As calendar-year companies approach the end of the first quarter, time is getting short to wrap up activities to adopt major new accounting standards.

New rules to bring lease-related assets and liabilities on to corporate balance sheets have gotten plenty of attention, but they may have overshadowed other rules that also require transition to new requirements, especially new approaches to hedge accounting.

The Financial Accounting Standards Board enacted Accounting Standards Update No. 2017-12 on derivatives and hedging to take effect for public companies with the start of 2019. The guidance is now codified under Accounting Standards Codification Topic 815. The standard takes away many of the obstacles and tripping points companies have long navigated to achieve hedge accounting, prompting some to suggest companies would flock to the new guidance optionally ahead of the required effective date.

Yet, 2018 brought less transition to the new hedging rules than some experts expected. Some companies studying the new guidance had questions about some of the transition provisions, and some were just plain busy with bigger changes to revenue recognition and leases.

“Hedging went a little under the radar,” says Heather Horn, U.S. strategic thought leader at PwC. “It’s not that no one was paying attention to it. It was a bit slower for companies to pick up.”

While the standard is required for all companies, it affects companies differently depending on their hedging strategies. “It may not have much of an effect at all depending on what elections they have made in the past and what elections they are going to make,” says Helen Kane, CEO of Hedge Trackers. She has also noticed that especially among corporate entities outside the financial services sector, the hedge accounting standard didn’t get the early evaluation and adoption attention it might have otherwise gotten if not for the bigger changes in revenue recognition and leases.

“Hedging overall is optional. There was some perception that this standard was optional as well.”

Heather Horn, U.S. Strategic Thought Leader, PwC

Companies are not required to use derivative instruments to hedge risk, although many do as part of their risk management strategies.
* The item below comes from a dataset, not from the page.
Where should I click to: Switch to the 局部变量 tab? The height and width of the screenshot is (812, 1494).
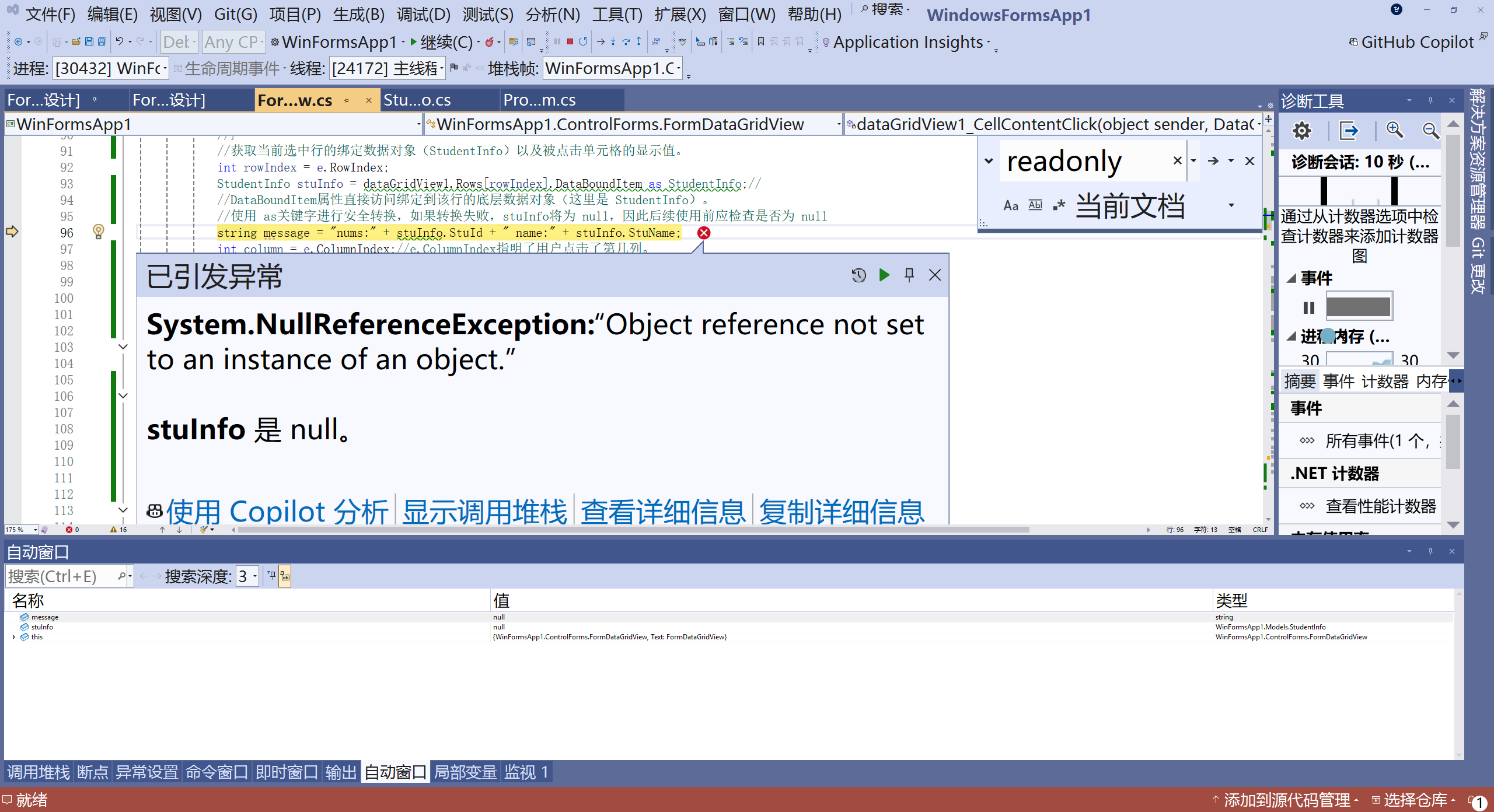[465, 772]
To the extent companies want the favorable financial statement effects that come with hedging, however, which is to reduce volatility in earnings, then they have to observe the new accounting requirements.
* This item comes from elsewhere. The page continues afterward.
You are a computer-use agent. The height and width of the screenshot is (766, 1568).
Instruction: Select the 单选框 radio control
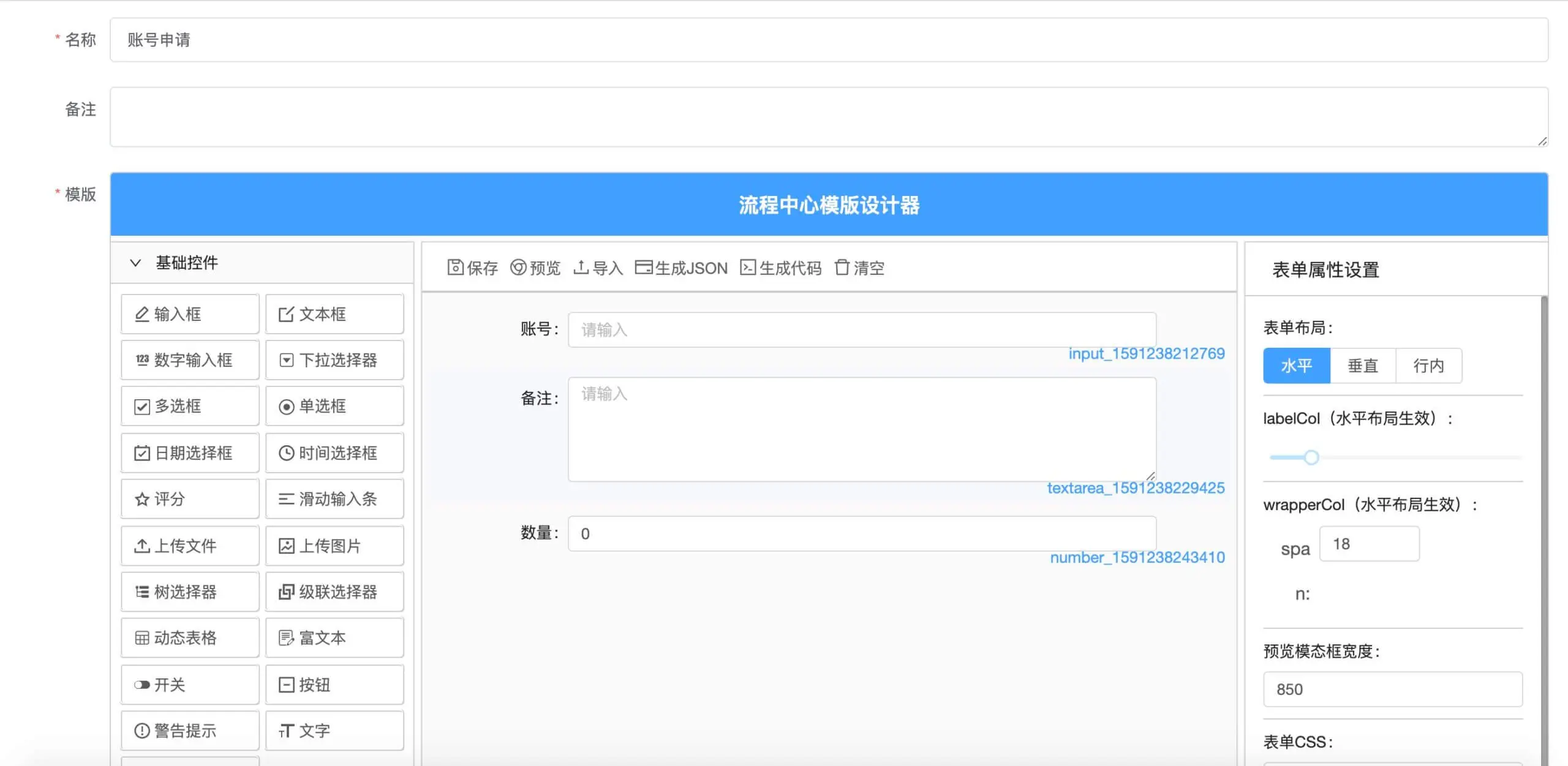click(334, 405)
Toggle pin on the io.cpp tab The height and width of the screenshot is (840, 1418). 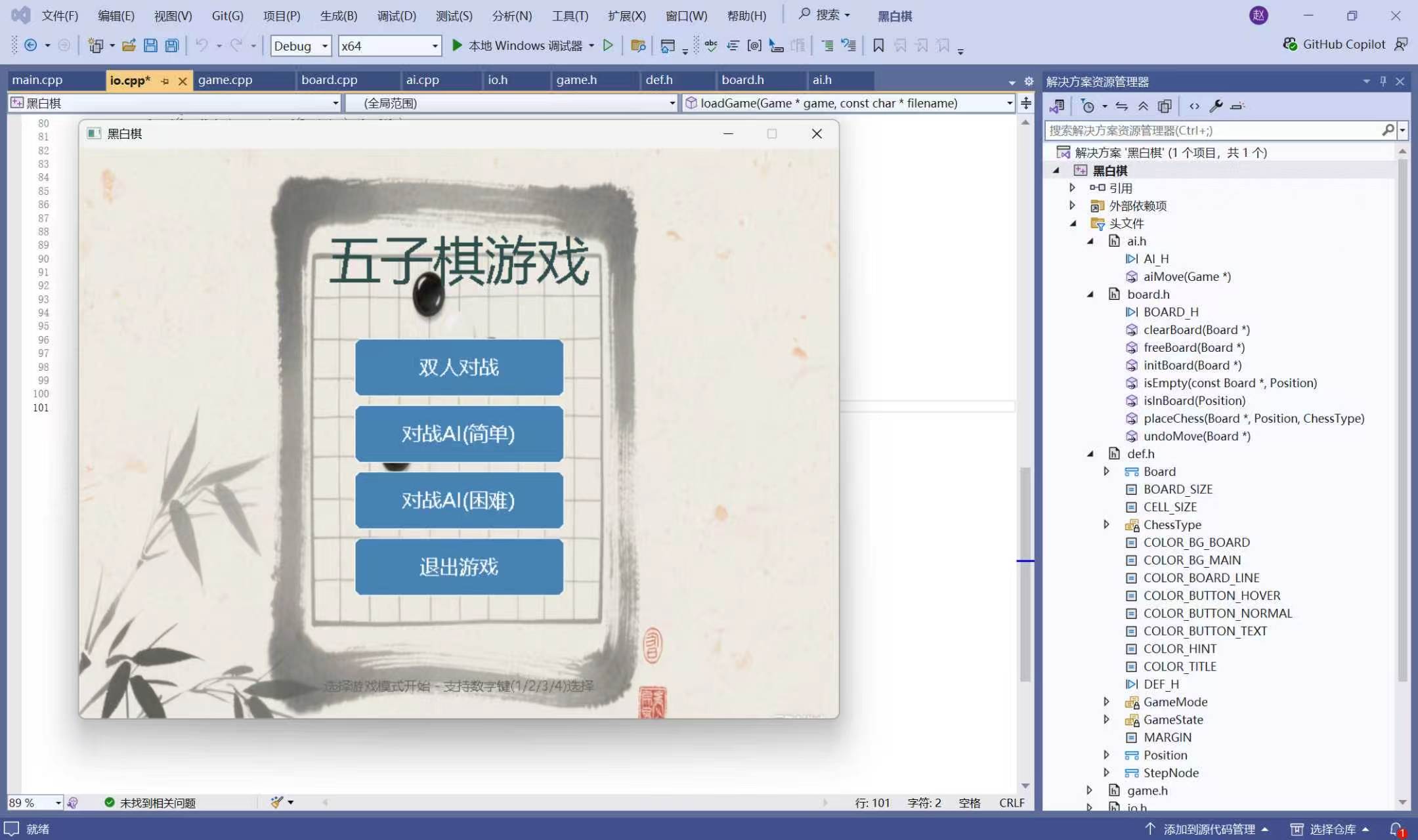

That led to some companies perhaps misunderstanding the importance of the new rules, says Horn, who says professionals have found themselves dispelling a “myth” in some pockets that adoption of the entire standard was not mandatory. “Hedging overall is optional,” says Horn. “There was some perception that this standard was optional as well.”

As companies turned the calendar to 2019, they tuned in, says Horn. “Anecdotally, we do see companies that need to adopt it are adopting it, although not all companies are hedging,” she says.
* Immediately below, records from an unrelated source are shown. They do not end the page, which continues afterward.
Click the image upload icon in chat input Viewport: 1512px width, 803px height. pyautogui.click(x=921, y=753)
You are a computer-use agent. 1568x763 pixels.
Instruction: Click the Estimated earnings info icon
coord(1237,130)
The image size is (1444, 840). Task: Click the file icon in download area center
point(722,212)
To some extent, some companies may have held up transition to the standard as they posed questions to FASB about some of its provisions, says Jon Howard, a partner at Deloitte & Touche. For example, FASB has fielded questions on the last-of-layer method permitted under the new standard, which prompted the board to consider amending its guidance. The board has not yet determined how it will proceed, although the core standard has already become effective.

That shouldn’t stop companies from proceeding on other hedging methods, says Howard, but some companies may be waiting for FASB’s guidance before pursuing that particular type of hedging. “It’s about whether I can do a little more under the new rules that I couldn’t do before,” he says. “That doesn’t get in the way of adopting the standard, but once you get answers, maybe you can do more.”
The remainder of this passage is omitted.